Seamos claros. 8.000 coches no es el volumen de una industria automotriz nacional. Es un error estadístico para cualquier planta gigante en Alemania, Corea o incluso Rusia. Para comparar: solo la planta de Volkswagen en Kaluga, Rusia, puede ensamblar esa cantidad en un buen mes. Sin embargo, estas cifras tampoco se pueden ignorar. Porque son un indicador que muestra dos cosas importantes: una demanda voraz en el mercado y una incapacidad monstruosa de nuestro sector industrial para satisfacerla. Para las empresas europeas que observan mercados emergentes, Ucrania presenta una demanda cautiva, pero la falta de un ecosistema industrial maduro sigue siendo un obstáculo fundamental.

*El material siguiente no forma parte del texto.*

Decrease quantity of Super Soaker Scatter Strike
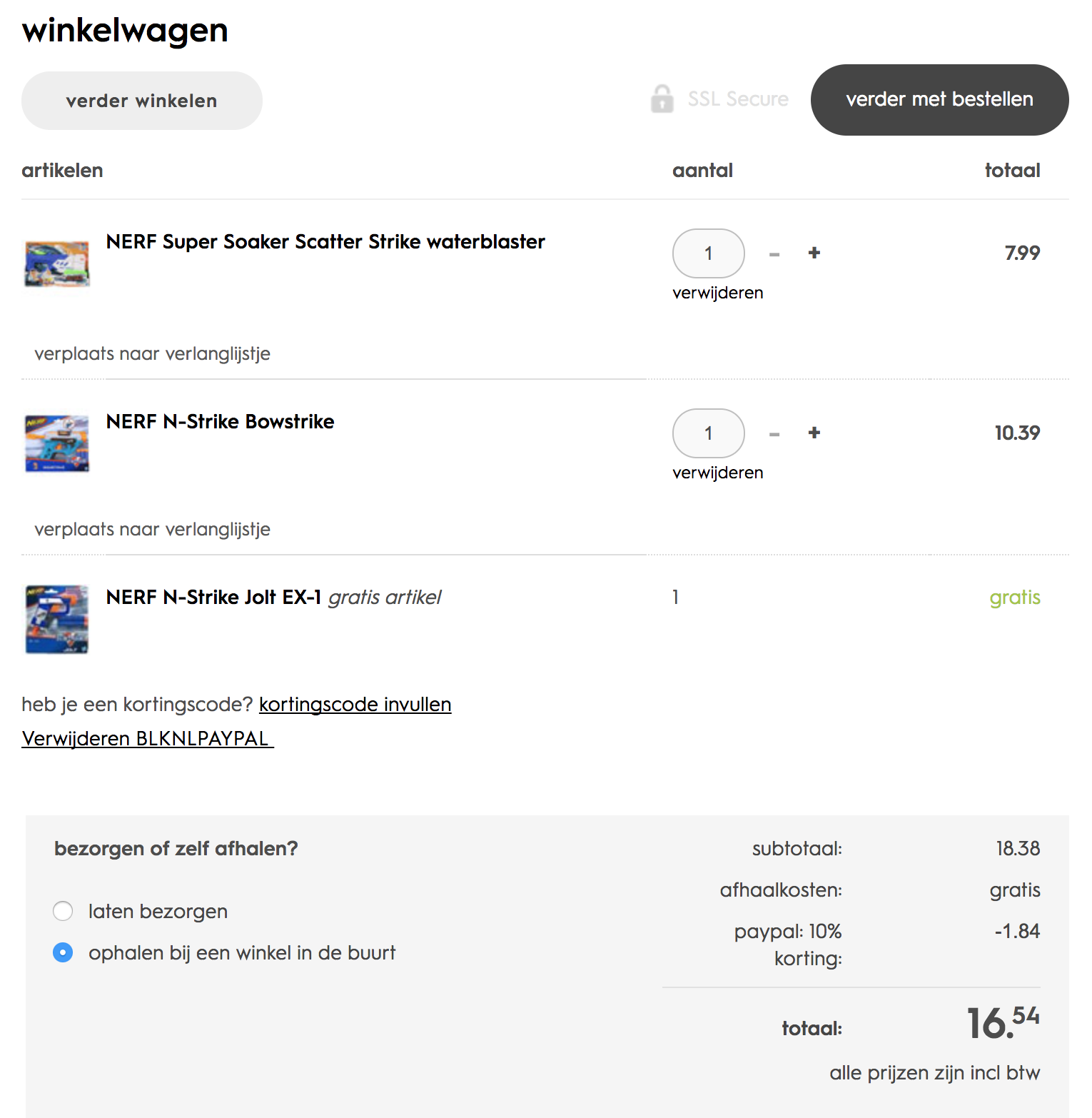The image size is (1092, 1118). click(774, 254)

Crecimiento desde las ruinas: turismos al alza, todo lo demás a la baja
La dinámica es realmente impresionante, especialmente tras el desastroso 2020. Según se desprende del informe de la asociación, la producción de turismos creció un 75%, hasta 7.324 unidades. Este es el motor de todo el crecimiento. Pero vayamos más allá. Básicamente, dos actores aportaron la mayor parte: ZAZ (ensamblaje de modelos chinos) y «Eurocar» (Skoda, Hyundai). Su historia no es de innovación, sino de ensamblaje clásico por tornillería, que reacciona ante la escasez y las costosas cadenas logísticas.

Sin embargo, el panorama con autobuses y vehículos comerciales es desolador. Un 10% más sobre un volumen ínfimo no es una victoria. Y la producción de camiones (excluyendo a AvtoKrAZ, que ya no reporta) incluso cayó un 16%, hasta las míseras 43 unidades al año. Esto no es un sector; es agonía.

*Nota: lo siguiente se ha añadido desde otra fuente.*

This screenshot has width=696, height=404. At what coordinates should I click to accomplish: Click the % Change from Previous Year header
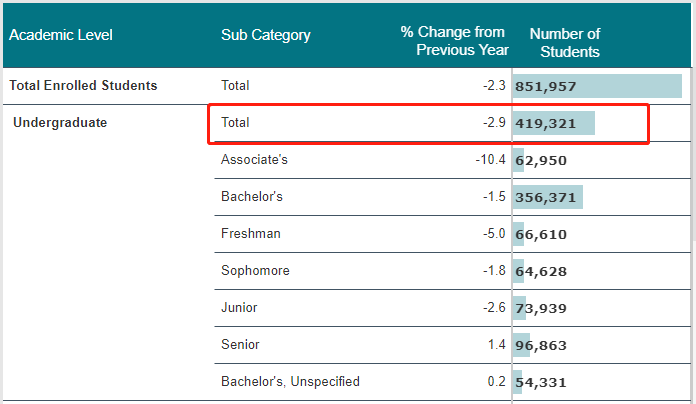tap(455, 41)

Por eso, el colapso de la producción en octubre (-58%) y el brusco repunte del 82% en noviembre no son signos de salud, sino síntomas de fiebre. El mercado se sacude por la escasez de componentes, el colapso logístico y los picos de demanda. Ante este panorama, planificar algo serio es un ejercicio para optimistas extremos.

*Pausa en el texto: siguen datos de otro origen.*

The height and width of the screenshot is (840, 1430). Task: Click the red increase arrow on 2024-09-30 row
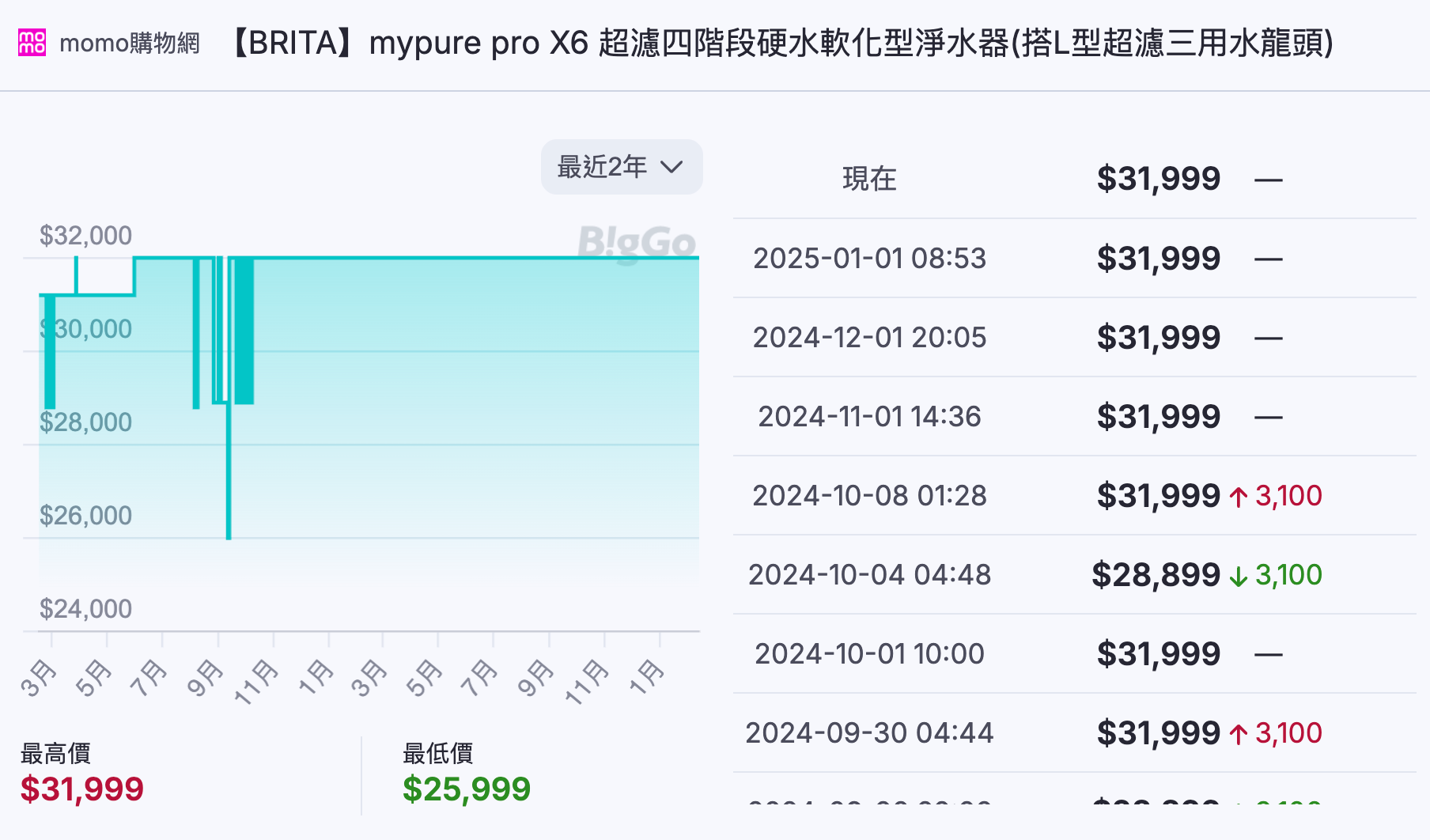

Entonces, ¿qué nos dicen estas cifras? Tres conclusiones para empresas e inversores
En general, tras estudiar las cifras y analizar la situación con calma, surgen las siguientes ideas.
1. El negocio del ensamblaje está vivo. Mientras haya demanda de coches nuevos y los precios de la importación de usados piquen, las capacidades de ensamblaje local tienen su nicho. Pero es un negocio con un valor añadido extremadamente bajo y perspectivas de exportación nulas. Existe no gracias a, sino a pesar de la política estatal.
2. No se puede hablar de una industria automotriz real. Para eso se necesitan cientos de miles de unidades al año, una localización profunda, industrias auxiliares y, lo más importante, una estrategia estatal clara a largo plazo con incentivos reales. Nada de eso está presente. Y no se prevé en un futuro previsible.
3. El mercado del transporte comercial es un desafío para los valientes. La caída de la producción de camiones y microbuses en una economía en crecimiento es una paradoja. Y donde hay una paradoja, hay una oportunidad. Quien encuentre la manera de organizar la logística, el suministro de piezas y ofrezca una solución adecuada a las empresas, podrá ocupar un nicho vacante. Pero esto requerirá inversión de capital y nervios de acero.
El balance del año es simple: la industria automotriz ucraniana no ha muerto. Sigue existiendo silenciosamente en forma de talleres artesanales a escala nacional, atrapando una ola en las fluctuaciones del mercado. Para que se convierta en algo más, no necesita estadísticas de crecimiento desde una base baja, sino una política industrial. Y esta, por desgracia, nunca ha existido y sigue sin existir. Así que celebremos las pequeñas victorias: al menos ensamblamos algo. Y agarremos con más fuerza el volante de nuestros coches, aunque no se hayan ensamblado aquí.